> **RECORDS SHOWN**:
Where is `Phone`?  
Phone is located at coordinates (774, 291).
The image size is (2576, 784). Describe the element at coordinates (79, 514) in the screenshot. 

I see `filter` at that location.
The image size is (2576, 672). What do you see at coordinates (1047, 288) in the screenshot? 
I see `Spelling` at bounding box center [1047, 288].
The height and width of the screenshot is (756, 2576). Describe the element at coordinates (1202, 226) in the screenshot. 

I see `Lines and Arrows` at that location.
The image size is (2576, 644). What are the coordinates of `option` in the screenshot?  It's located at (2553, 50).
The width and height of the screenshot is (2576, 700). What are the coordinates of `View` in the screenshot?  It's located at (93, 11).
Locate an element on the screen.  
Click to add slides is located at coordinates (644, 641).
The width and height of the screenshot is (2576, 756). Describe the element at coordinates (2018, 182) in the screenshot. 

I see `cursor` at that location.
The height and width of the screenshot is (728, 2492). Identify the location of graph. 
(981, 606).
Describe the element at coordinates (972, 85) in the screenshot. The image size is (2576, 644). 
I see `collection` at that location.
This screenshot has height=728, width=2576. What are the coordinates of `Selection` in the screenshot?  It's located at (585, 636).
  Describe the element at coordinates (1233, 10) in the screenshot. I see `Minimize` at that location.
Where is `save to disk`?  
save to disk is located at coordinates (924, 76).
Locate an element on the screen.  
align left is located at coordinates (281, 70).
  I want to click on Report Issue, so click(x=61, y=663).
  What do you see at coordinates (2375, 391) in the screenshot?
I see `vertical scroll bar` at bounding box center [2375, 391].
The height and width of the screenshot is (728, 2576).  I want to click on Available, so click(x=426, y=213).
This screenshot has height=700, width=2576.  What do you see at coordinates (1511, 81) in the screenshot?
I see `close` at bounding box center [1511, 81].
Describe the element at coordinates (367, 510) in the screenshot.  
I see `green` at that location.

> **WHAT TO WORK ON**: Can you update the items from the line with "This screenshot has height=700, width=2576." through the end of the items, both ends included, so that "Describe" becomes "Identify" and nothing else changes?

> **CORRECT RESULT**:
This screenshot has height=700, width=2576.  What do you see at coordinates (1511, 81) in the screenshot?
I see `close` at bounding box center [1511, 81].
Identify the element at coordinates (367, 510) in the screenshot.  
I see `green` at that location.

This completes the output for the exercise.